Collected data entries
/---

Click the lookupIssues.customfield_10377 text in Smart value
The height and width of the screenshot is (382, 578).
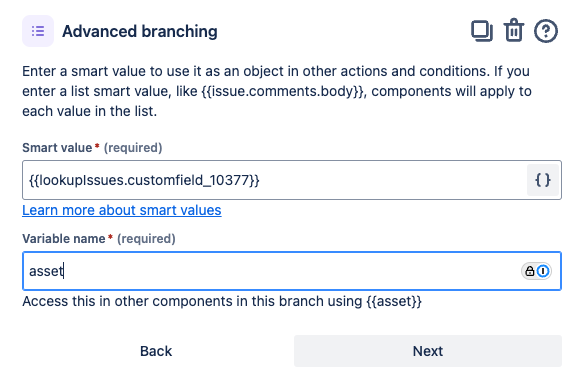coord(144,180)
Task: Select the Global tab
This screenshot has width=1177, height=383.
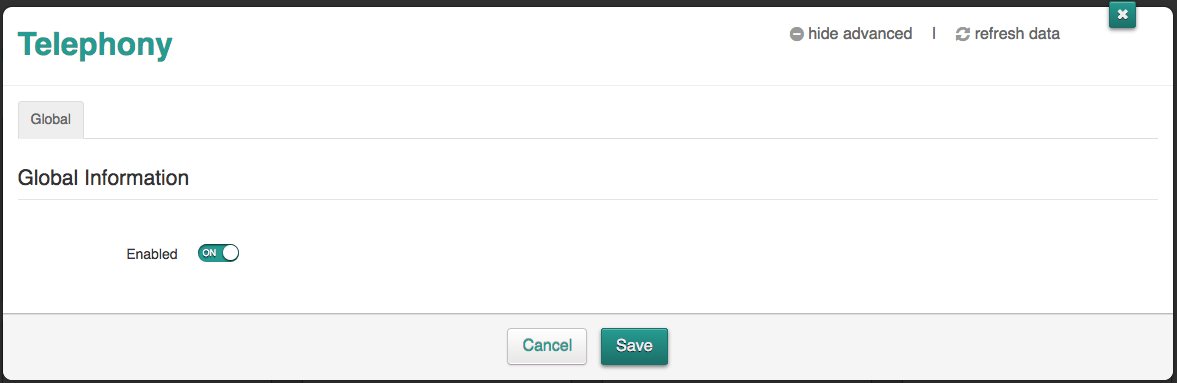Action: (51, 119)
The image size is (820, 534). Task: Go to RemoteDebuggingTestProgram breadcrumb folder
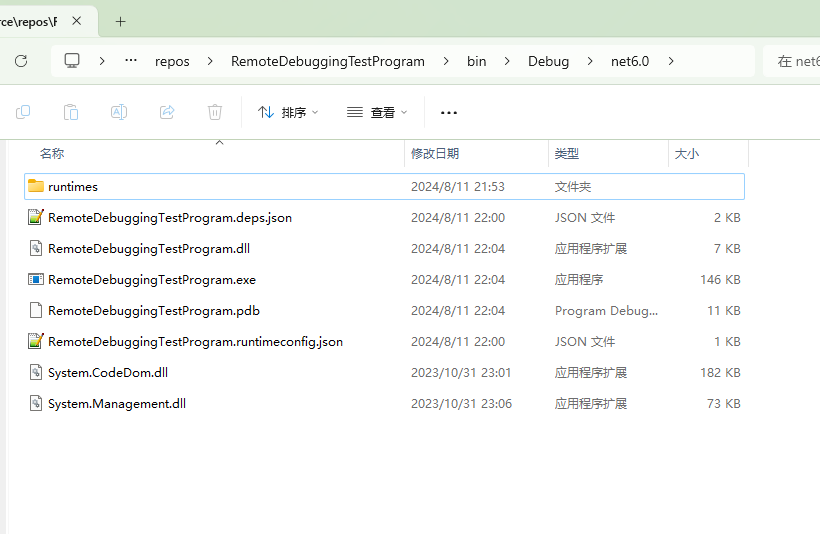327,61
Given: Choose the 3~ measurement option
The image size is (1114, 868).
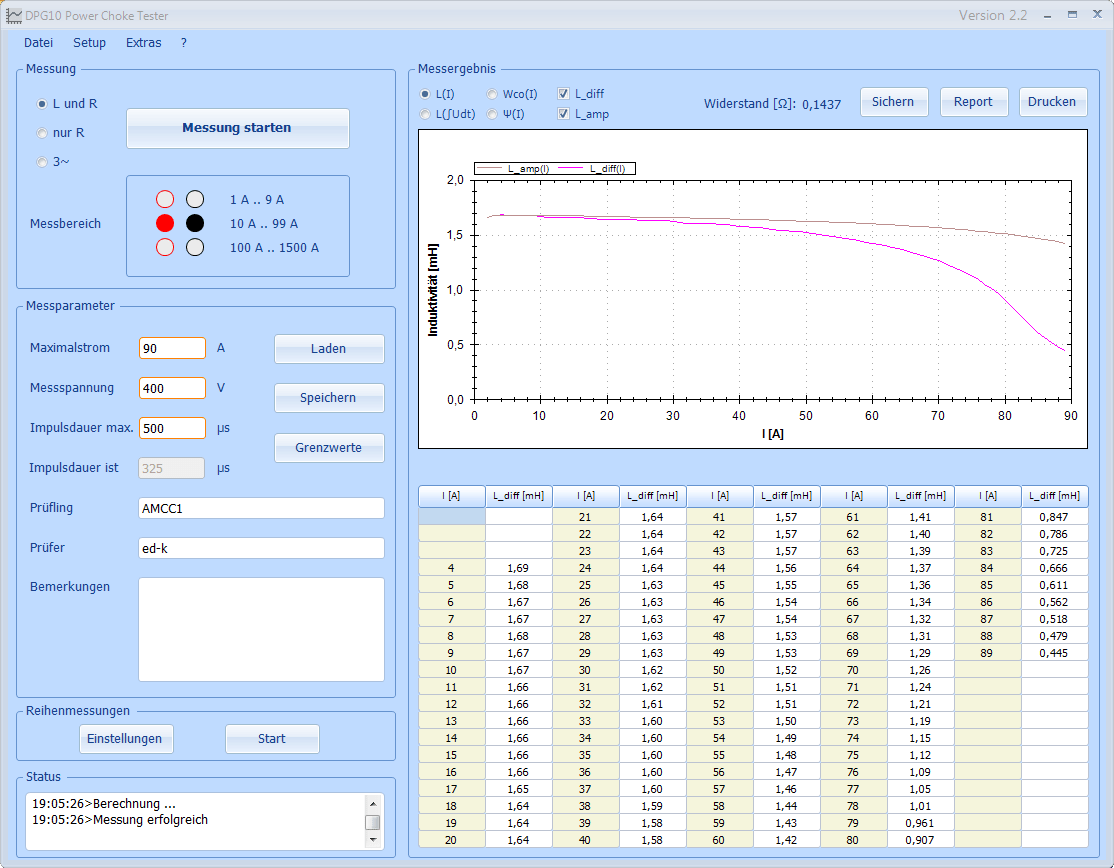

\---
/---

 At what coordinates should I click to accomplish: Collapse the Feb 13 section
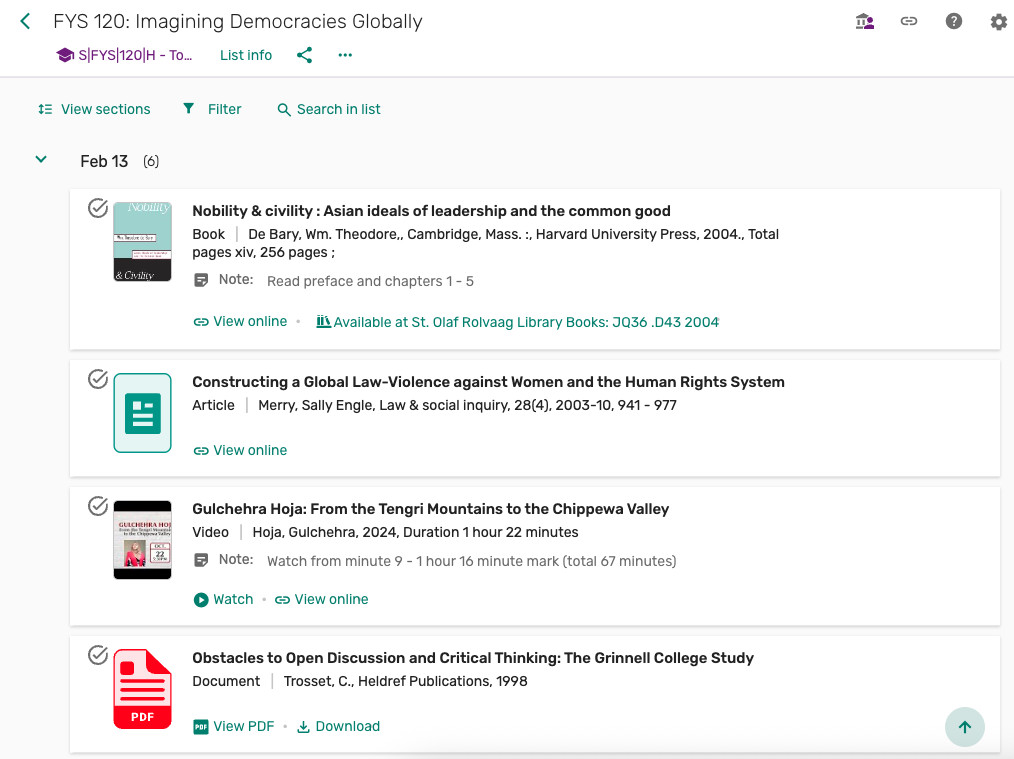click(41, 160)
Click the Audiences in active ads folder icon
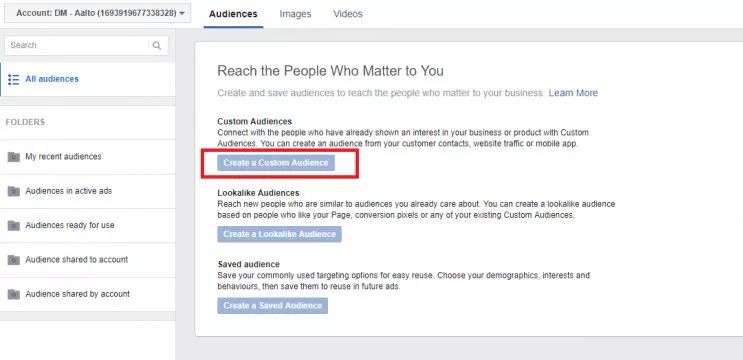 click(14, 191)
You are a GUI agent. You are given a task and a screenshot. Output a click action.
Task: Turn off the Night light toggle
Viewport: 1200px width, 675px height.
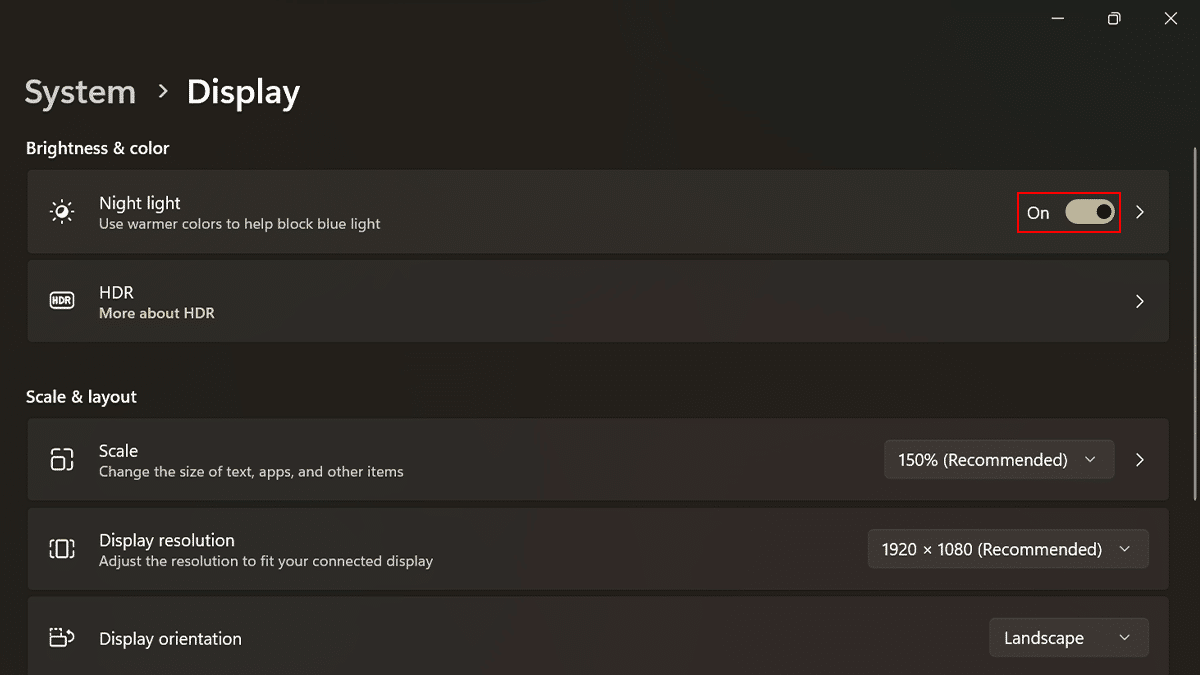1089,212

\---

» Work instructions: Your reply should hold nothing but the lines above, from the one containing "This screenshot has width=1177, height=383." to the one containing "The image size is (1114, 868).", reproduced exactly minus the pictures.

» Written response:
This screenshot has width=1177, height=383.
Action: (51, 119)
The image size is (820, 534). Task: Go to RemoteDebuggingTestProgram breadcrumb folder
327,61
Given: Choose the 3~ measurement option
The image size is (1114, 868).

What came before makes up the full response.